As a younger man I would have questioned someone’s sanity if they told me they saw in my future the experiences I am living now. I had not imagined that there would be a life in ministry for me, when I had decided not only to accept my sexuality, but to live in that truth as a gay youth and a man. Now I have done so throughout my entire adult life.
There were so few Black gay men living liberated in the 1970s Kansas City, Missouri.
I simply could not have seen this. The desire for what did not exist was placed strongly inside me, but I did not see it around me: healthy relationships, men out and about living free, or large communities of Black queer life. And to be truthful, if I could somehow have seen into the future the life I lead now, I would have considered it fantasy.
By some fate or blessing while in high school, I had gotten a copy of the David Kopay Story. Kopay was a National Football League running back who came out in the mid-1970s after leaving the field, literally. And even in his story, there were no promises of the kind of relationship I have now.
I am grateful for Kopay’s bravery to publish his biography, because it prepared me for my National Missionary Baptist parents learning to see me differently. Kopay’s parents were devout Catholics and were initially traumatized by the change in their vision of their all-star football-playing son as gay.
When my mother asked me the question, “Are you practicing homosexuality?” in 1982, two and a half years after I had come out to myself and my best friends in high school, she was asking the wrong question. She did not ask what I envisioned my life to be. She was grieving the murder of a young Black gay man whom she loved and favored among his eight brothers and four sisters.
This man had lived closeted and tormented about his sexuality and the conflict that caused him with his religion.
His death in all its horror and pain clouded my mother’s vision. Not just how he had died, but the immeasurable grief inflicted upon his family, very dear friends of ours. She had determined this terrible story to be the fate of my existence. This tragedy fit within her biblical interpretation of how death would be the reward for anyone who “chose” this strange, sinful sexuality.
My mother had no vision of my twenty-plus year committed relationship and “marriage” with a professional researcher and physician. She could not see that I might not be murdered for being sexually different from the majority. My mother knew gay men and of that I am certain, she was a beautician. How she knew them is another question?
I surmise that like me, the men she knew to be “that way” had to put themselves in harm’s way to have affection and companionship. And her vision may have been true for the post-depression, post-World War II world she inhabited as a young girl of rural East Texas and a woman in Kansas City.

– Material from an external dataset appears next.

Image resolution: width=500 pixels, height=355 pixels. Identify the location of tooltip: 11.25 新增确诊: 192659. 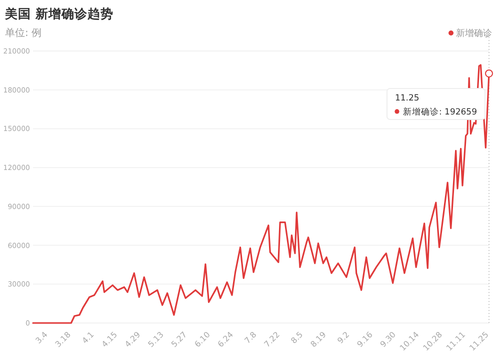
(436, 104).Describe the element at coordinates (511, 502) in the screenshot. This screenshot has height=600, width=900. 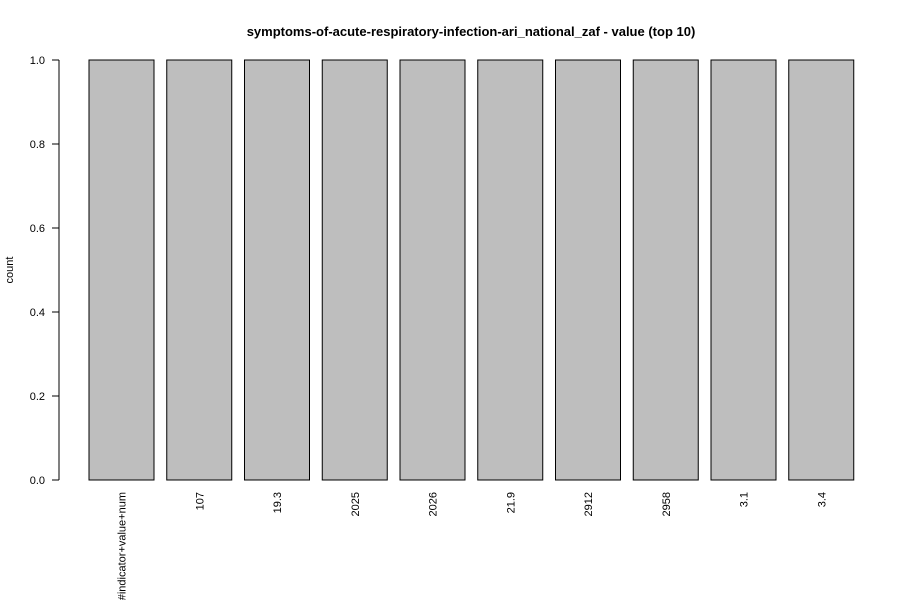
I see `x-tick-label: 21.9` at that location.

In the early part of the twenty-first century we are also having to cope with a reality of visions that did not fit my mother’s generation.
It is likely our vision now is similarly being adjusted, as hers was when she saw the world open up with opportunities for African Americans never before seen or accepted as reality until the post-civil rights era. I am sad she did not live to see the election of President Obama.
Remember the pain and humor of watching the late actor, Carrol O’Conner, in Norman Lear’s successful television series, “All in the Family”, portraying Archie Bunker set in the 1970’s. Remember Archie trying to fit the expanding world back into his framework? We are witnessing the same societal and cultural shifts, not just for people who love someone of the same gender, but for people who have transformed from the assigned gender of their birth.
My mother could not have seen this without the same turmoil and some stubbornness as Archie’s. I wonder if many people like Momma are attempting to not see so that their religious and spiritual lives avoid conflict with today’s truth.
I attended a rally of over one hundred people, predominately African-Americans, on Valentine’s Day.
Together, we voiced our support of equal rights to have civil marriage for same-sex couples, standing in the shadow of the Georgia state capitol building’s golden dome. The light of marriage equality must someday shine all over the country. I am a privileged participant in that rally hosted by an out lesbian clergy and her congregation, and a participant in the change. Momma could have not seen this coming.
I left that rally with my husband and drove to Oxford, MS to speak to a liberal religious Unitarian Universalist congregation. I did not fly to San Francisco; I drove to Oxford, MS.
We were welcomed in the home of founders of the congregation, a gracious white Southern couple with two sons, who loved and cared for David and me, the strangers in their midst, treated as royalty. On the huge dinner table was a copy of the local Oxford paper with my photo and the announcement that I was preaching.
My mother, and I dare say even I, along with much of my family, could not have seen this coming, but it has happened.
May our Creator, who has brought us to this tremendous moment in history, help us maintain clear, loving, and hopeful vision, even when it feels in conflict with the old pictures some of us learned from our religious upbringings.